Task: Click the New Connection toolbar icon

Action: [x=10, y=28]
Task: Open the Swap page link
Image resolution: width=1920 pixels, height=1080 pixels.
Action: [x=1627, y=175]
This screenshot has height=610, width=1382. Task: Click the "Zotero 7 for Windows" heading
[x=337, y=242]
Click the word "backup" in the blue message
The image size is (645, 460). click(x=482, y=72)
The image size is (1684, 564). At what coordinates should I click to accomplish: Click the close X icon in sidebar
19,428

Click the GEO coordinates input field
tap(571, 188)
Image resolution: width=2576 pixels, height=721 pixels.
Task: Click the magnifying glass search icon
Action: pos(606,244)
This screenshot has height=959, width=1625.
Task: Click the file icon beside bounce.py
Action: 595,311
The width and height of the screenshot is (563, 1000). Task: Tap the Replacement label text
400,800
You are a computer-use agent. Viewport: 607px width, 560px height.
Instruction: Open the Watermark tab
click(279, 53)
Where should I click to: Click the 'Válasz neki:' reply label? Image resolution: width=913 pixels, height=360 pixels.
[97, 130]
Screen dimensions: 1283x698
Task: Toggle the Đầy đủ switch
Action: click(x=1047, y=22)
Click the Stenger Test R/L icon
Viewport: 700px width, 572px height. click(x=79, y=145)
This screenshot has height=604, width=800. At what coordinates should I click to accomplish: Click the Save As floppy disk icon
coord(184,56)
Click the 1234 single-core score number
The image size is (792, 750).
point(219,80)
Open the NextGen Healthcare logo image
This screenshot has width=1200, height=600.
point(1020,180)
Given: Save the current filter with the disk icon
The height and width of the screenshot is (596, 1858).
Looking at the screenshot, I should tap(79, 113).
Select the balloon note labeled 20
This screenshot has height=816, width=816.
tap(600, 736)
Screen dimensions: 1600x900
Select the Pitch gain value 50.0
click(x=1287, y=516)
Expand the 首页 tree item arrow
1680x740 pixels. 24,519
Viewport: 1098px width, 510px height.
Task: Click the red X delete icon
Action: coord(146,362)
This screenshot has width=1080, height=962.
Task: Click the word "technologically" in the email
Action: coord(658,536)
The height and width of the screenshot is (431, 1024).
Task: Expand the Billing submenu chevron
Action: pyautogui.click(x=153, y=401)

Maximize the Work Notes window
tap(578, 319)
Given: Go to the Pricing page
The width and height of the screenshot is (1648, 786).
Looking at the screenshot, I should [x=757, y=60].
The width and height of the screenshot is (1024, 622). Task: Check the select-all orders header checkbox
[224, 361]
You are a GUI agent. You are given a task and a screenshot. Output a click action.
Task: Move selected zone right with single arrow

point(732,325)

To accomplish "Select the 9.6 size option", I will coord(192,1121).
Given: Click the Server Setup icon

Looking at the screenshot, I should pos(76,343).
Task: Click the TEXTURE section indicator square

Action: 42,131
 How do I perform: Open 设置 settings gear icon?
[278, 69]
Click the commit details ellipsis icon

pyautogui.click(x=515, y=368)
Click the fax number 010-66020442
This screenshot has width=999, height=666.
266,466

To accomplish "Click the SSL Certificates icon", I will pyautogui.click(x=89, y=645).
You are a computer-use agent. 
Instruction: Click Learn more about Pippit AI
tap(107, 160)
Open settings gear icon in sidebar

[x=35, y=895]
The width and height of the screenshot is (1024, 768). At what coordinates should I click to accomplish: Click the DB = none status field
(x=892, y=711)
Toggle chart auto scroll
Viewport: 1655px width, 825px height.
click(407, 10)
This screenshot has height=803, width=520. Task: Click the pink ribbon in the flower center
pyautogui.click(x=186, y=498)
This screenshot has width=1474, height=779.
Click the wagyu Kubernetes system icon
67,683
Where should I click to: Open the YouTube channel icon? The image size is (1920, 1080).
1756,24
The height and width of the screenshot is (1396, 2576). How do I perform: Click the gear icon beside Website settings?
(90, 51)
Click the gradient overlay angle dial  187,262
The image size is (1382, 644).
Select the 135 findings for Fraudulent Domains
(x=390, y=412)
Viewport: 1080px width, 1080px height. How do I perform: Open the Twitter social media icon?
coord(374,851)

══════

→ Your objective: Return every line of the material above that contains the word "agent", copying each line in full.

→ Result:
You are a computer-use agent. Viewport: 607px width, 560px height.
You are a GUI agent. You are given a task and a screenshot. Output a click action.
You are a computer-use agent. 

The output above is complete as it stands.